Chicken and Chickpea Curry

Feeds 2 for a few meals.

2 chicken breasts
2 chicken thighs
1 red onion
4 tomatoes
1 tin chickpeas
Tomato paste
3 cloves garlic
Chunk of ginger
Corn oil
Salt

Spices: Cumin, Garam Masala, Turmeric, Fenugreek, Fennel Seeds, Yellow Mustard Seeds, Black Cumin Seeds, Ground Clove, Cinnamon, Cardamom Pods, Ground Cayenne, Chilli Flakes

Rice: Basmati rice, Salt, Ground Clove, Black Cumin Seeds, Star Anise

  • Fry the onion until it loses the raw smell in enough corn oil. One tablespoon is not enough.

  • Fry off the garlic and ginger, and toast the spices

  • Add the spices and the chicken

  • Add the chopped tomatoes and cook down until they start to soften. Use their juice to loosen any good stuck bits on the bottom of the pan.

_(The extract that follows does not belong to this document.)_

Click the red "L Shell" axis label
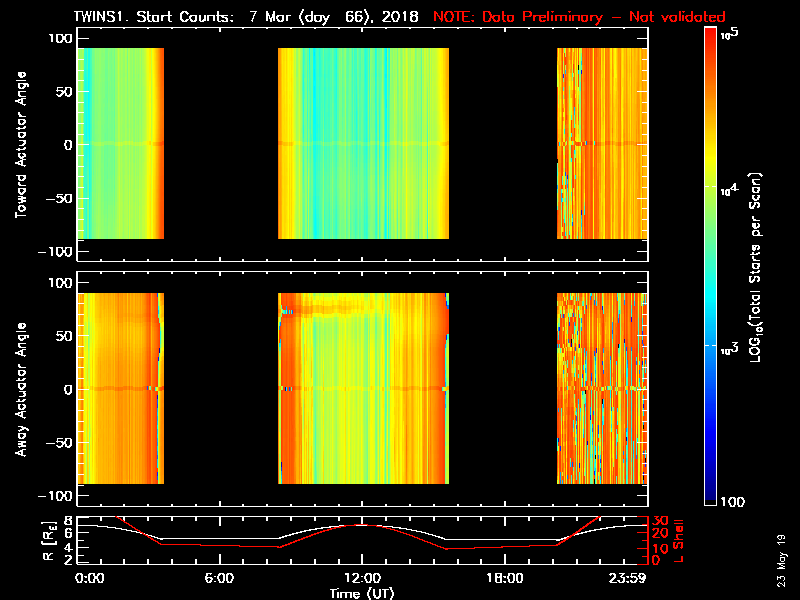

  • Add tomato paste and enough salt. One teaspoon is not enough.

  • Add a little water, remembering this curry will cook down and you want it thick.

  • Add the chickpeas.

  • Cover, and cook on low for at least 3 hours.

  • Wash your rice.

  • Cook your rice however you like to cook your rice, adding all the ingredients at the start with a gentle stir. I use a rice cooker.

  • Serve with chutneys and raita

Other Stuff

  • 1900 year old Roman swords found in a cave by the Red Sea in Israel.

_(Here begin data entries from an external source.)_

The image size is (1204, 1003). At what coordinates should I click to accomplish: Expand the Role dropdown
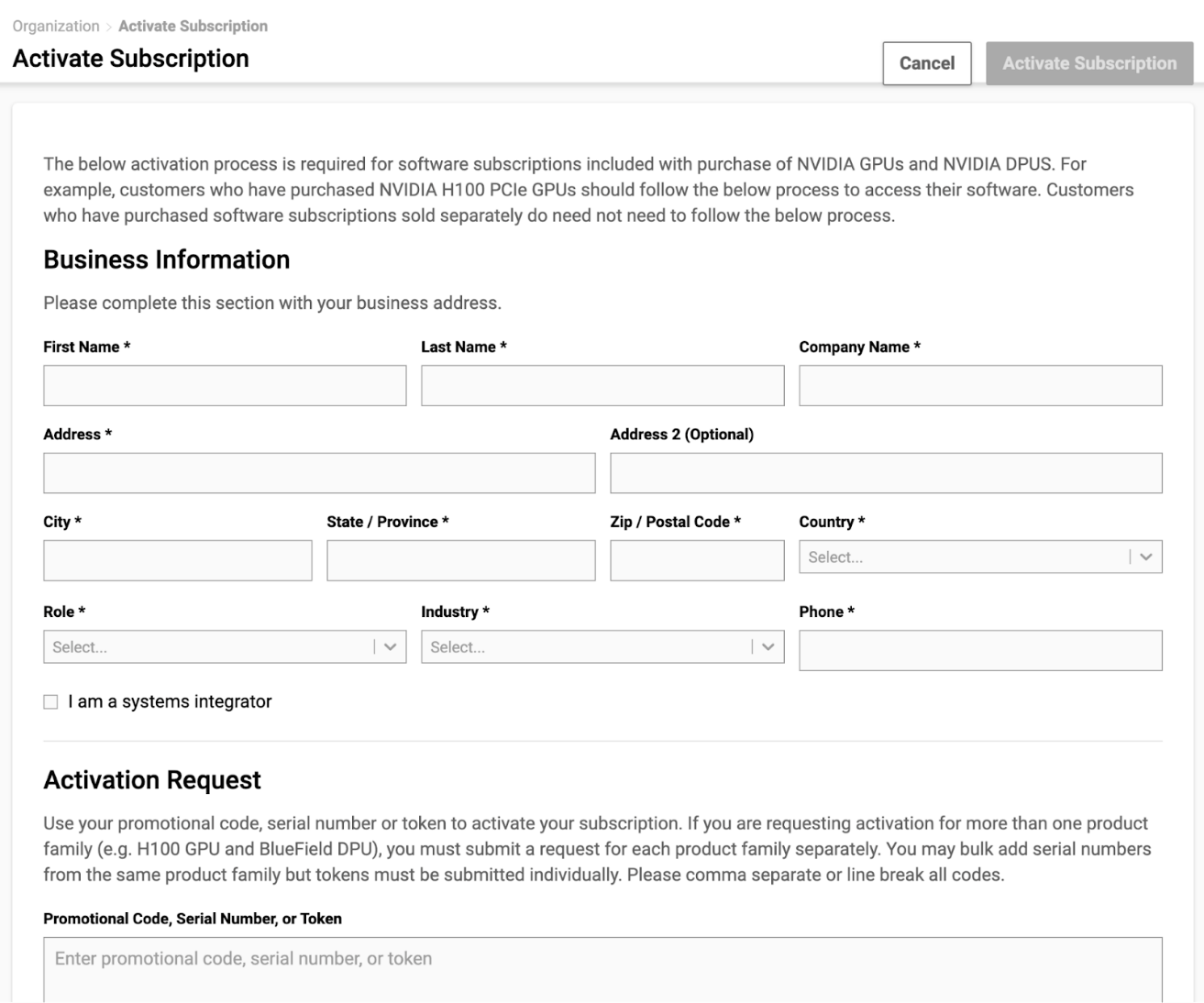tap(209, 647)
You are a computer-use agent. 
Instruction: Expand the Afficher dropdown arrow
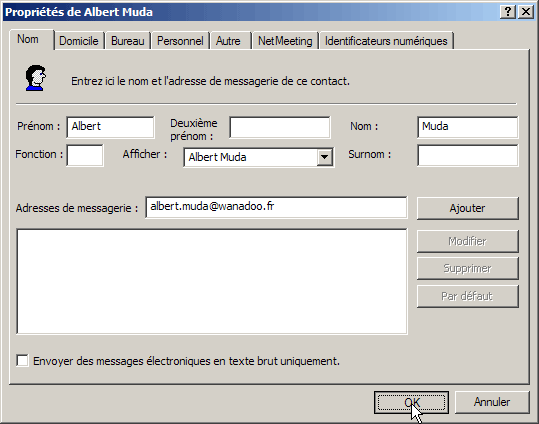pyautogui.click(x=324, y=157)
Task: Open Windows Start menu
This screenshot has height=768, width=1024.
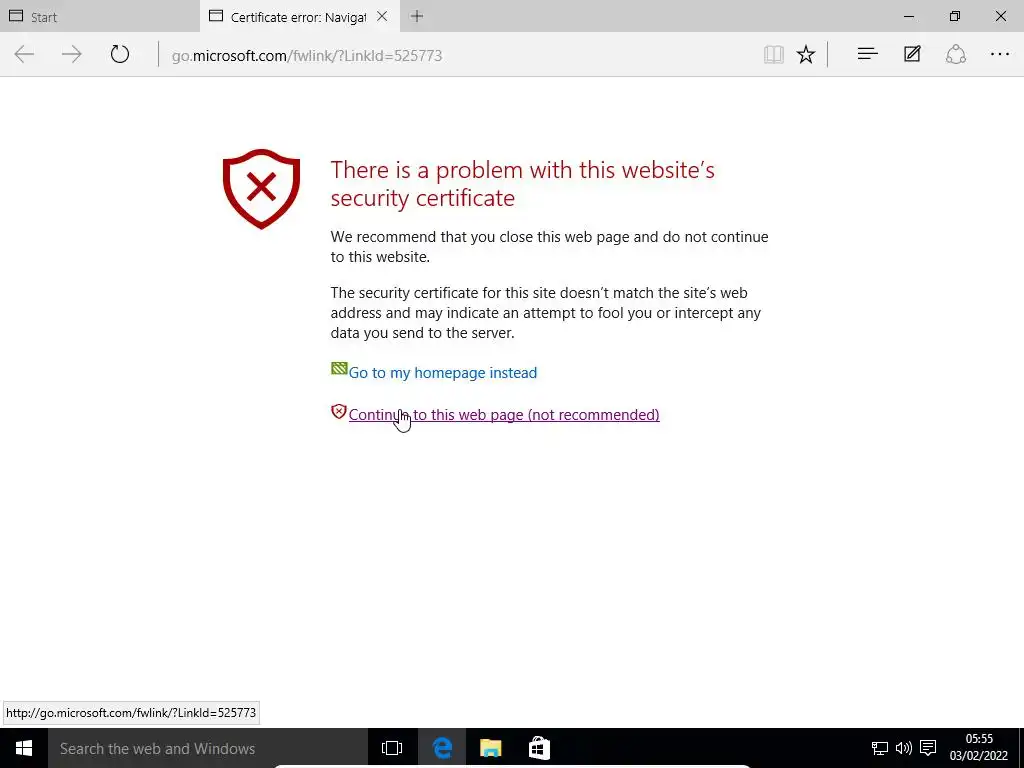Action: pos(24,748)
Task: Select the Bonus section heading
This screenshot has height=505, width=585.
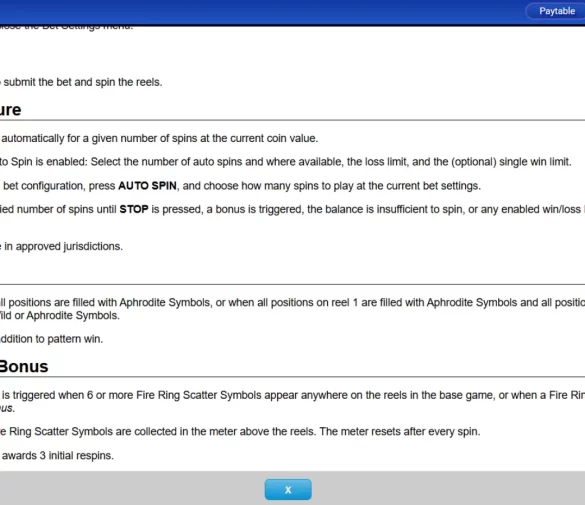Action: 24,367
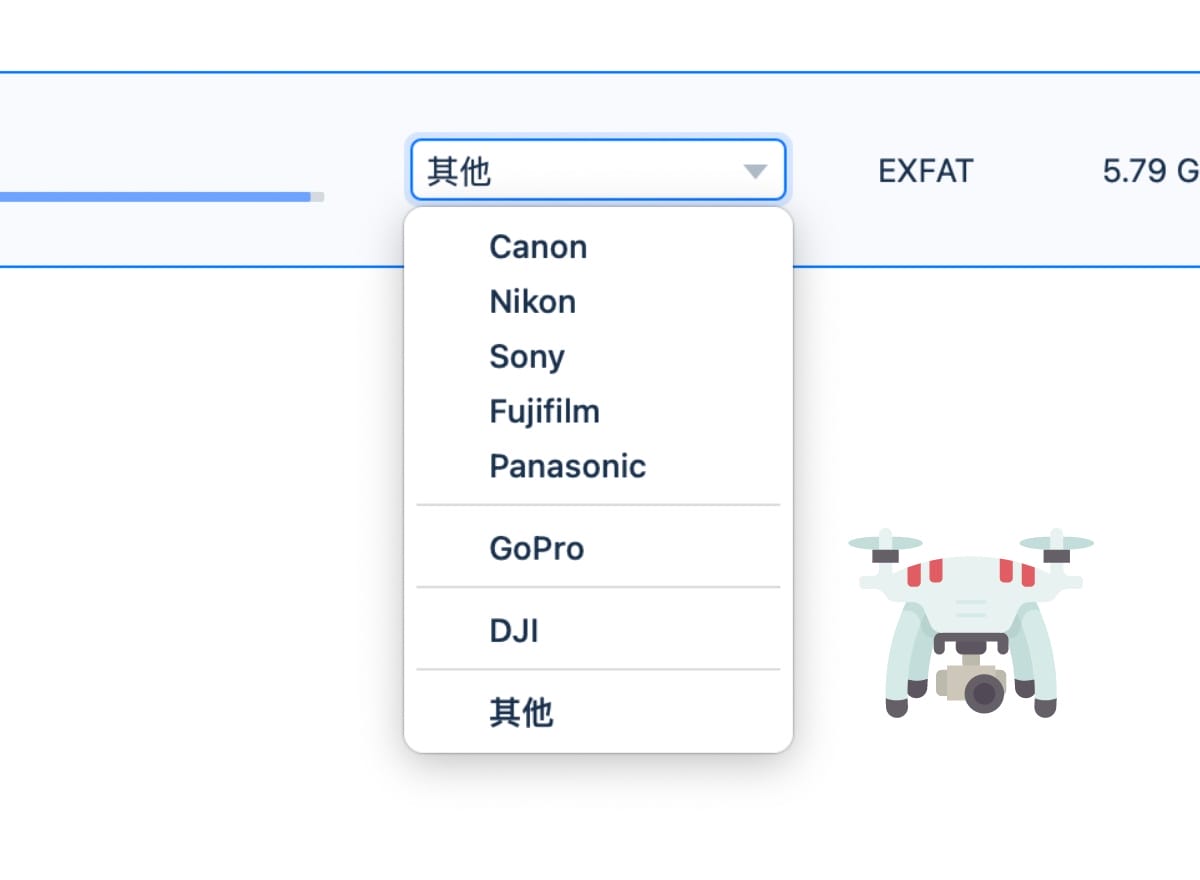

  • Making a Manx Babban ny Mheillea to celebrate the end of harvest

  • Nigerian photographer Obinna Obioma’s Anyi N’aga (We are going) project celebrates the simple plastic bag known as the Ghana Must-Go bag and recognises its humble part in thousands of lives through carrying personal belongings and memories, becoming a symbol of migration. The hair wrap!!!

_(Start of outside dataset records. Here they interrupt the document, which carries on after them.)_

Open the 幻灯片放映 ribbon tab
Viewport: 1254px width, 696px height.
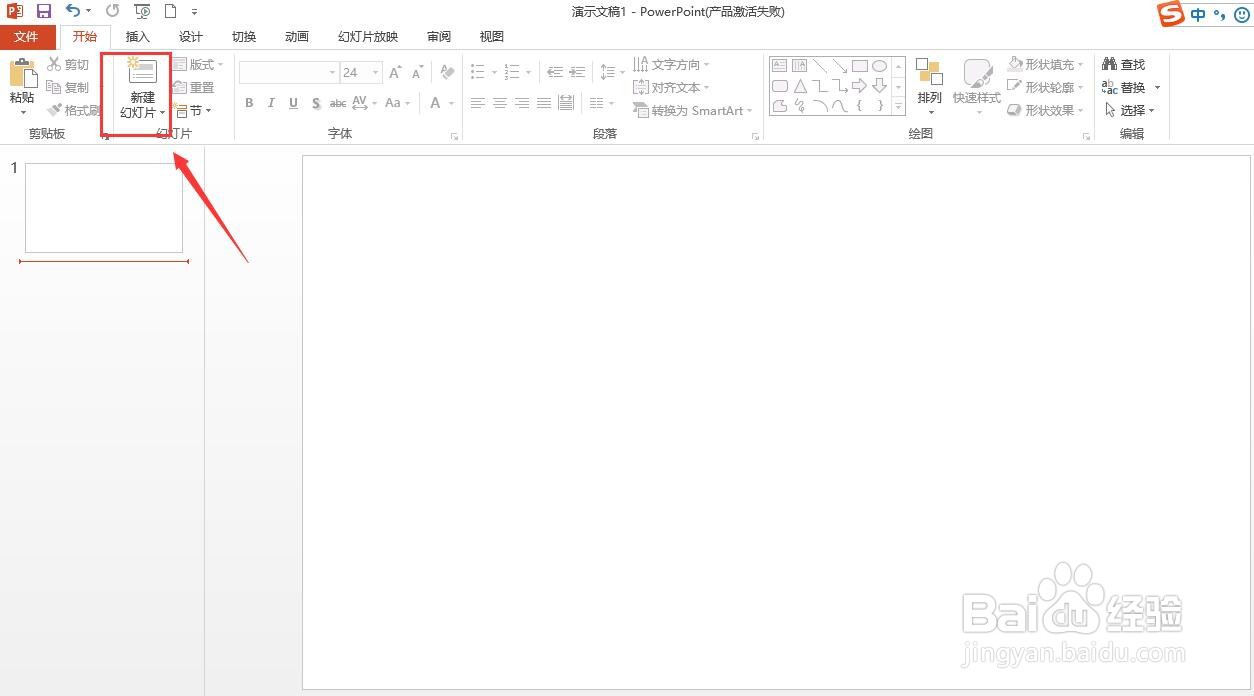(366, 36)
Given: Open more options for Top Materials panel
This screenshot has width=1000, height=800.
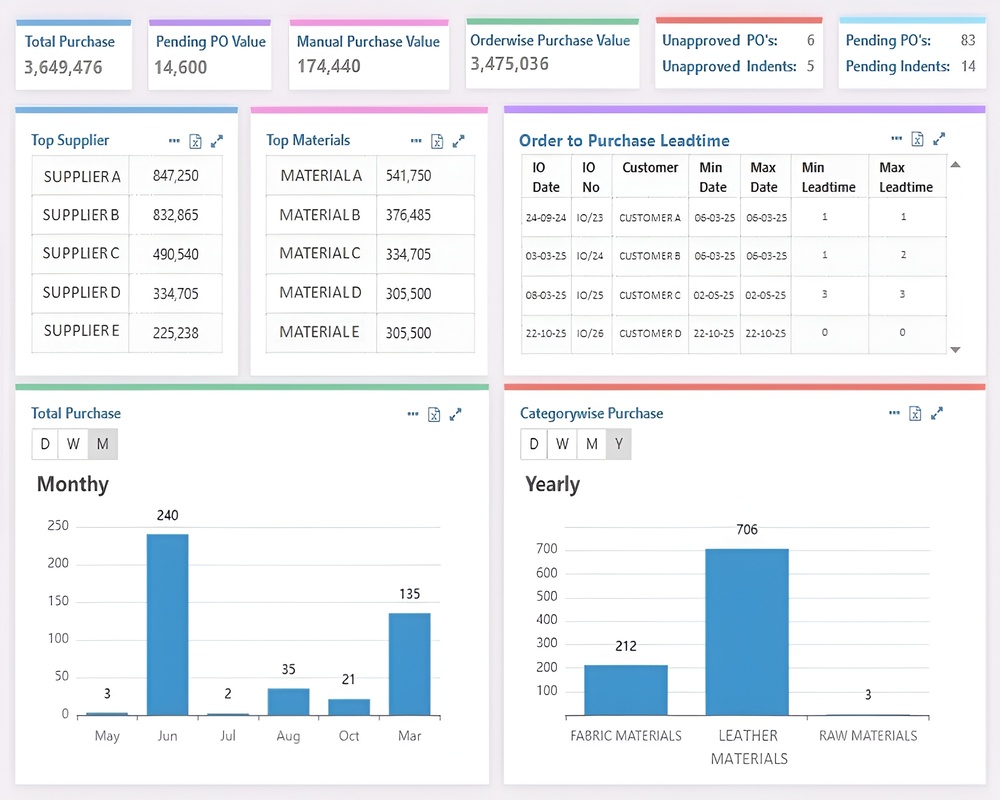Looking at the screenshot, I should 416,140.
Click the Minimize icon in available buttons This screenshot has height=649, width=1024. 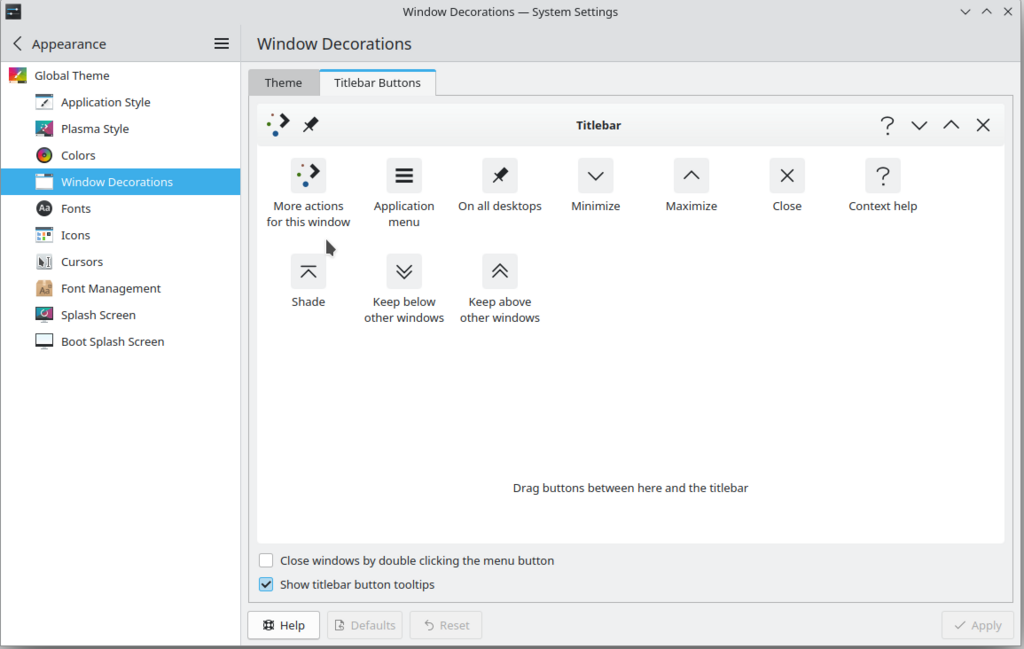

  • Brussels Beer Project’s Dansaert Lambic project was the first to be launched in Brussels in years—now they are making Gueuze. Read all about it at Brussels Beer City.

My Stuff

  • Still writing for Glug, you can only read those pieces if you subscribe to their wine box.

  • I will be hosting an open discussion on sustainability in beer at Indy Man Beer Con with Pellicle in October. More info here.

  • My bar Corto is closing down on Sunday 17th September—just two weeks time.

  • I am actively looking for commissions, freelance copywriting work and other projects that might suit my style of writing. If you’d like to work with me, please reply to this email with some ideas.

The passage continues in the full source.